In viral incidents over the past few years, black and brown people have found themselves accosted or worse while going about their daily lives, in almost laughably innocuous scenarios, such as waiting for a school bus while black, throwing a kindergarten temper tantrum while black, drinking iced tea while black, waiting at Starbucks while black, AirBnB’ing while black and shopping for underwear while black.
But people who suddenly found themselves on the receiving end of racial harassment have been empowered by a new weapon: cellphones. Recordings of the incidents have sparked viral videos and spontaneous hashtagged nicknames for people such as #BBQBecky and #PermitPatty, who have been scorned publicly and on social media and, in some cases, fired from their jobs. Westwood has become known as #SouthParkSusan.
But the Garris sisters' encounter went beyond an uncomfortable moment for a black person in a public space, as Westwood escalated to profanity, racial stereotypes, then threats.
First Westwood asked: “Is your boyfriend here? Is your baby daddy here?” Repeatedly, she raised her cellphone in a mocking tone: “Mmm, girl girl, I got you. I got you girl, girl.” Westwood demanded to know where the women lived and screamed, “You’re not going to sell drugs here!”
Then she warned it could be dangerous hanging out in the mostly white neighborhood.
“Do I need to bring out my concealed weapon, too?” she asked the women. “This is North Carolina, by the way.”
The sisters' growing unease was reflected in the 911 call that Leisa Garris placed after retreating to an apartment balcony.
“The lady keeps coming out here harassing me still,” she said to the dispatcher, imploring officers to come faster as Westwood can be heard screaming insults in the background. “I don’t know what to do still. The lady was pushing me in my face.”
No one was injured, but officers who arrived found Westwood’s actions merited criminal charges. Westwood could not immediately be reached for comment.
According to Officer Keith Trietley, a Charlotte-Mecklenburg Police Department spokesman, Westwood has been charged with two counts of communicating threats and two counts of simple assault.
The police report is scant but notes that Leisa Garris does, in fact, live at the apartment complex in question.
The drunken outburst also cost Westwood her job at the local cable company that paid her $125,0000 and allowed her to live in the exclusive community.
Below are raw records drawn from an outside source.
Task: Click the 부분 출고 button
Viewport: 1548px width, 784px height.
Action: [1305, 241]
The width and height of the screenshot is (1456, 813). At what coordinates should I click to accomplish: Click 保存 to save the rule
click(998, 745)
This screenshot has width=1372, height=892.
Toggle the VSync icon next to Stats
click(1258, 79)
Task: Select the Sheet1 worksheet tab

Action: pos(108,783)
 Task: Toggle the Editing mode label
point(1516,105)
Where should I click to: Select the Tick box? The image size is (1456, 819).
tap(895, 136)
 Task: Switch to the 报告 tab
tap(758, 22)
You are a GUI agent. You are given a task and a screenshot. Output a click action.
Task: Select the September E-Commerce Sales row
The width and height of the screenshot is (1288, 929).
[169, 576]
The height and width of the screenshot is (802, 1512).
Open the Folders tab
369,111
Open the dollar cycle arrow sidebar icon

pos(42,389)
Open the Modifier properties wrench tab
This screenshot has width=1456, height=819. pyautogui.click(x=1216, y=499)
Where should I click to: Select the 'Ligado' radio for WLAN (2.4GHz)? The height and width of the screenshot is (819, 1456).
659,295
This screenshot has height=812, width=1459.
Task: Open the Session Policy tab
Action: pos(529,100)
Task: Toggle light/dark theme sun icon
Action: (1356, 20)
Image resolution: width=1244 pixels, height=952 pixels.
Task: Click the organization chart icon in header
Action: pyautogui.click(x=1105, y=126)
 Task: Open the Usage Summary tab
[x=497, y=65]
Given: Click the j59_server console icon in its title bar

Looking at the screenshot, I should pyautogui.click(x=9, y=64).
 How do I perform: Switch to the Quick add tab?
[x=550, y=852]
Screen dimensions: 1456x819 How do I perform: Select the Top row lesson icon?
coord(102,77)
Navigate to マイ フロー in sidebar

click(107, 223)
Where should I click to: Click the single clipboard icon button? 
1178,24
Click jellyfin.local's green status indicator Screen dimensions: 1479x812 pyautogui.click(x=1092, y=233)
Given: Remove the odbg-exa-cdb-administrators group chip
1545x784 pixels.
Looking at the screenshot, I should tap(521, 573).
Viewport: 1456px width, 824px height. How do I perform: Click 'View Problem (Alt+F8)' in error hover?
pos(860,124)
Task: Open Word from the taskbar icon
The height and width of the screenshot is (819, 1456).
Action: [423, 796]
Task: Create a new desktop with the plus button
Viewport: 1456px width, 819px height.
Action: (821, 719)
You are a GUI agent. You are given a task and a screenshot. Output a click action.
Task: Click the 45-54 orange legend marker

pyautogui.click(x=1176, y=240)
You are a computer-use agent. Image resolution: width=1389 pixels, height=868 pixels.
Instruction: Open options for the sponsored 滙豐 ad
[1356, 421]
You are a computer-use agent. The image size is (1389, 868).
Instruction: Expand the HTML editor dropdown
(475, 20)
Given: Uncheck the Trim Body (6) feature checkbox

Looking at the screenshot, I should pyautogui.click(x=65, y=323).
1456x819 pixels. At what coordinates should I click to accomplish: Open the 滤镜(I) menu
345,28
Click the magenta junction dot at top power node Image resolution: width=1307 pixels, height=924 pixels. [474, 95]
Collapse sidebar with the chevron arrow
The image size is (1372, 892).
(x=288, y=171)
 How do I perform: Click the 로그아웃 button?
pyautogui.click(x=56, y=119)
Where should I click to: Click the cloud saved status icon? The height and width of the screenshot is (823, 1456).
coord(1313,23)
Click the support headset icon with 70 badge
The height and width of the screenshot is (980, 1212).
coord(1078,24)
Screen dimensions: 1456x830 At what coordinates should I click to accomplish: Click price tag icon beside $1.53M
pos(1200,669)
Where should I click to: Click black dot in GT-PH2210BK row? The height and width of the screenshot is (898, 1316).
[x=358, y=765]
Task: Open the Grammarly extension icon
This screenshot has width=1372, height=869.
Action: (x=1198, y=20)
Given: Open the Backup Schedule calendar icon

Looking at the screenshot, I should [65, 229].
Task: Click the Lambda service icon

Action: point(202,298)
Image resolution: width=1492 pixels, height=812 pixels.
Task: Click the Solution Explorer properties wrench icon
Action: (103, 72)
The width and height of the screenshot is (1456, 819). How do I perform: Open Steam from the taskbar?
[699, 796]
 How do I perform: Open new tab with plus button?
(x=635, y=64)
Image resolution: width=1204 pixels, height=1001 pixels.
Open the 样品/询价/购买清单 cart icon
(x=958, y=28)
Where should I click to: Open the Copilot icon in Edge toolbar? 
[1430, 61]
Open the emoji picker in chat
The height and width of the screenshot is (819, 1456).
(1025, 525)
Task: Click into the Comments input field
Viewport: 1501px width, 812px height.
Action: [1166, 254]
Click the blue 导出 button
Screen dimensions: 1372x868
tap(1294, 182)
“The incident recorded in Charlotte is a blatant violation of Charter’s code of conduct and clearly disregards the company’s commitment to inclusion and respectful behavior,” Patrick Paterno, a spokesman for Spectrum Communication, wrote in a statement about the incident. “As such, Ms. Westwood’s employment with the company has been terminated, effective immediately.”
Even days later, the incident — and the fact they could be accosted and threatened by a woman they had never met — still stung.